§ Extract to read:
The World Championship asterisk nobody remembers
TSM’s series against Frost at the Season 2 World Championship is also notable not just for the NA side’s ability to fight well but lose due to turret pressure, but in the circumstances which led to them facing Frost in the quarterfinals are seemingly never addressed, in what would appear to be another example of selective memory or bias from those who would put down this TSM lineup’s accomplishments. M5 and CLG.EU were lauded for their runs to the semifinals, both coming within a game of the final itself, but it’s worth noting how all three teams got their respective quarterfinal matchups.
The number one seeds from the five major regions could not all be seeded into the quarterfinals, so Riot decided to randomly draw which would have to play through the group stage. Azubu Frost, Korea’s number one seed, was the team selected to play in an earlier phase of the tournament than all the other number one seeds. While this meant TSM got to skip into the quarterfinals directly, as did TPA, M5 and WE; it also meant that they could potentially face Frost in that round of the competition, should the Koreans make it out of the group stage. MadLife and company did and that ended up being the draw, seeing M5 as the only number one seed to have to face another number one seed, arguably one of the two best in said category, prior to the semifinals.
On the other hand, M5, Europe’s number one seed, face iG, China’s second seed, in the quarterfinals and did not meet a number one seed until the semifinals, where they played and fell to TPA 1:2. CLG.EU were the third seed from Europe and got out of their group in second place, playing WE, China’s number one seed, and beating them in a controversial series to move on to the semifinals. CLG.EU deservedly had a difficult path, as they were a third seed coming into the tournament and yet most would agree that they got an easier quarterfinal opponent than TSM, especially since this event marked the first at which World Elite used ClearLove and Fzzf, the players who made up the lineup which became the best in the world later that year.
Even ignoring seeding, TSM got a brutal draw when one considers that four teams progressed from the group stage and they got the best of the four. Frost and NaJin Sword, the two Korean teams, finished in first place, while iG and CLG.EU finished second in their respective groups. Had TSM have gotten iG or CLG.EU, it’s certainly not ridiculous to suggest their chances of making the semifinals would have gone up. Instead, TSM drew a team who were one of the favourites for the title and ended up going to the final.
One can also not ignore the accusations of cheating against Azubu Frost Woong during the series. The stage set-up allowed for players to see part of the screen broadcasting the game for spectators and Woong was seen repeatedly looking in the direction of the screen. The impact this had upon the game is difficult to discern, with some saying it allowed Woong to ping out the location of TSM members. Nevertheless, Riot Games fined Azubu Frost $30,000 for “unsportsmanlike conduct.”
The cloud is lifted
Team SoloMid’s 2012 lineup were one of the best teams in the world. They took every domestic tournament title that year in which the field did not feature a Korean team, they beat out directly or outplaced a number of Europe’s top teams and they played the top Korean teams, who were beating all of the top Western teams, well in terms of skill but lost out strategically. The prize money won domestically justified them not chasing M5 around Europe and they were much more active than their European rivals. One would be quite unreasonable to ignore the very difficult draw at the World Championship which denied them a chance to make a deep run.
Once all factors are considered and their matches contextualised, TSM are redeemed as one of the all-time great League of Legends sides.

§ Raw data:
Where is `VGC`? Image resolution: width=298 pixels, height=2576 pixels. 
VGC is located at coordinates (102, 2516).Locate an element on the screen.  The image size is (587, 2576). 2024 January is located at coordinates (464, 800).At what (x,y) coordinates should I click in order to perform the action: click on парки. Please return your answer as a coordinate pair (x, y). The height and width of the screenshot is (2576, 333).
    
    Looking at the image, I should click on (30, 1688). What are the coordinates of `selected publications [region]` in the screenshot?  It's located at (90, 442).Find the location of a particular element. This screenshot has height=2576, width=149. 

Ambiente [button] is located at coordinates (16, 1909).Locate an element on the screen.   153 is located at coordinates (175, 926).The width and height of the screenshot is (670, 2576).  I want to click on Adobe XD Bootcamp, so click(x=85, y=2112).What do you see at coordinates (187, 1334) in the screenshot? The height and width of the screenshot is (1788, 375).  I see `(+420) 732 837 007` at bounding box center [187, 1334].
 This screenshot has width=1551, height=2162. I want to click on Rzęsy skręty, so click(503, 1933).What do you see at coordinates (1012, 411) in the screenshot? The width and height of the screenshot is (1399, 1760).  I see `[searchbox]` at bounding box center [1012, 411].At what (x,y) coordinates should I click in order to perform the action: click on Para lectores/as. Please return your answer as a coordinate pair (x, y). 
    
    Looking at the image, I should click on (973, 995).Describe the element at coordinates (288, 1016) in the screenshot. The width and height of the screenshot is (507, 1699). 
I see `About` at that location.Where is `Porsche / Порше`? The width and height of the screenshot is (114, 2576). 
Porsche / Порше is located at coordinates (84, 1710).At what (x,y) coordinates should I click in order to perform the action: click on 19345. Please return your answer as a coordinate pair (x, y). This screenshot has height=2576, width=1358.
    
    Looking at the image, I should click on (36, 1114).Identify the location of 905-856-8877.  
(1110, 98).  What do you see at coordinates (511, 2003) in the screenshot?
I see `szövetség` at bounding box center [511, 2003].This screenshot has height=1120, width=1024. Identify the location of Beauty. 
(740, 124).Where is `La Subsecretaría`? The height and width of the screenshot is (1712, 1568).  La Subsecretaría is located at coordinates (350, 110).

§ Problems to solve:
1 – Decide whether each statement below agrees with the article on TSM's 2012 lineup. Answer yes or no for each, quoting the deciding words of the article.
(a) Riot Games fined Azubu Frost $30,000.
(b) CLG.EU entered the tournament as Europe's second seed.
(c) NaJin Sword finished second in its group.
2 – Condense the paragraph of the article on TSM's 2012 lineup that begins "Even ignoring seeding" into a shorter version that keeps its main facts.
3 – Please return the part of the article on TSM's 2012 lineup from "Even ignoring seeding, TSM" up to and including "to the final.", word for word.

§ Results for each task:
1 –
(a) Yes: "Riot Games fined Azubu Frost $30,000 for “unsportsmanlike conduct.”"
(b) No: "CLG.EU were the third seed from Europe"
(c) No: "Frost and NaJin Sword, the two Korean teams, finished in first place"

2 – Setting seeding aside, TSM still drew the strongest of the four teams to come out of the group stage. Frost and NaJin Sword, the two Korean teams, won their groups, while iG and CLG.EU finished second in theirs. Against iG or CLG.EU, TSM would plausibly have had a better chance of reaching the semifinals. Instead they faced one of the title favorites, a team that went on to reach the final.

3 –
Even ignoring seeding, TSM got a brutal draw when one considers that four teams progressed from the group stage and they got the best of the four. Frost and NaJin Sword, the two Korean teams, finished in first place, while iG and CLG.EU finished second in their respective groups. Had TSM have gotten iG or CLG.EU, it’s certainly not ridiculous to suggest their chances of making the semifinals would have gone up. Instead, TSM drew a team who were one of the favourites for the title and ended up going to the final.